Aquella desafección que estalló en la Puerta del Sol suma y sigue. Ahora, además, alcanza a los partidos de la nueva política. Se ha roto el bipartidismo, que eran dos sociedades anónimas y opacas, se ha fragmentado el Parlamento, han pasado los 100 días y la gente se ha hartado de las conversaciones fallidas: no quieren participar en lo que consideran una farsa continua. Los griegos llamaban idiota al que se desinteresaba de la política, el que pasaba de los asuntos públicos, y ahora, empiezan a llamarle tolilis a los que vuelven, como borregos modorros, a votar a los trincones.

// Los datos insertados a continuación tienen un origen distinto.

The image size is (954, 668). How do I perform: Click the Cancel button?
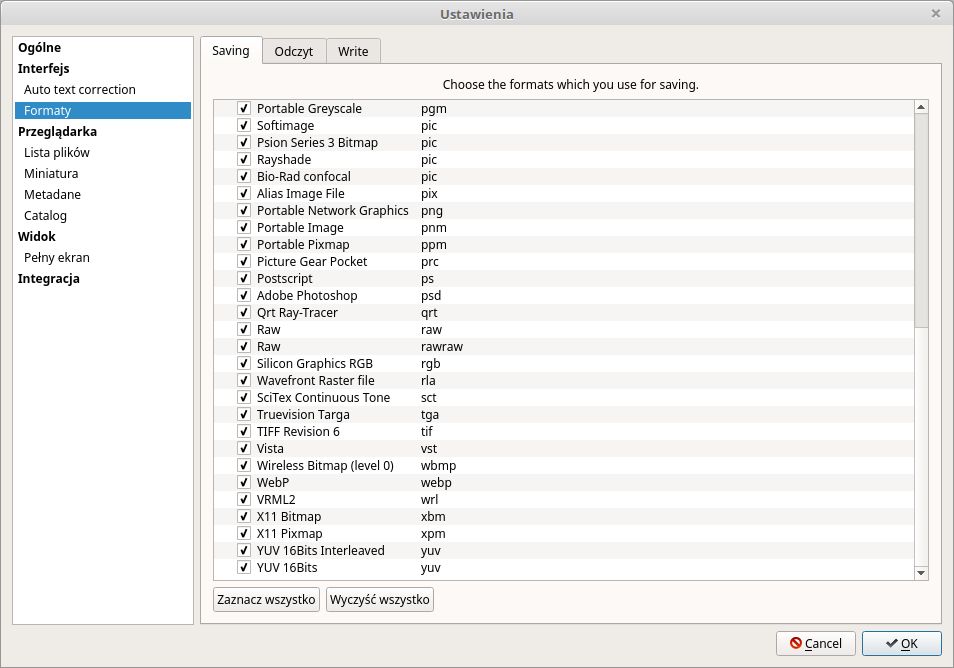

Votar es un acto de libertad, abstenerse también lo es. En algunos casos es una patada al sistema; en otros, llegar a la certeza de que nada puede cambiar. Y siempre la abstención puede abrir un proceso de deslegitimación de la democracia. Votamos o no votamos porque nos da la gana, pero algunas veces lo hacemos intoxicados por la propaganda y la calumnia. Salimos tan adoctrinados por predicadores y demagogos, tan atormentados, que empuñamos el voto como una piedra y la abstención como un castigo. Son los famosos prejuicios españoles: España no funciona, todos los políticos son iguales, la derecha es la continuación del franquismo, la izquierda arruina y rompe España. Y ahora nuevos estereotipos: Ciudadanos es el partido del Ibex y Podemos el de Hugo Chávez. Ya decía Larra que los españoles son presos de las tradiciones y sus falsas leyendas, ven la anarquía, exista o no, y tienen la costumbre de hablar mal de su nación y de sus políticos para parecer superiores ante sus compatriotas.

Tampoco debemos cortarnos la venas. Todos los países tienen sus falsas sagas. Incluso Roma, la madre del Derecho y del Senado, nació de una fábula ilógica según la cual una vestal, que iba con un cántaro, fue violada y dio a luz a Rómulo y Remo. He ahí un prejuicio, según los ilustrados: el pueblo romano no se paró a pensar si en sí era posible que la hija de un rey saliera con un cántaro, y si es posible que una loba amamante a dos niños y no se los coma.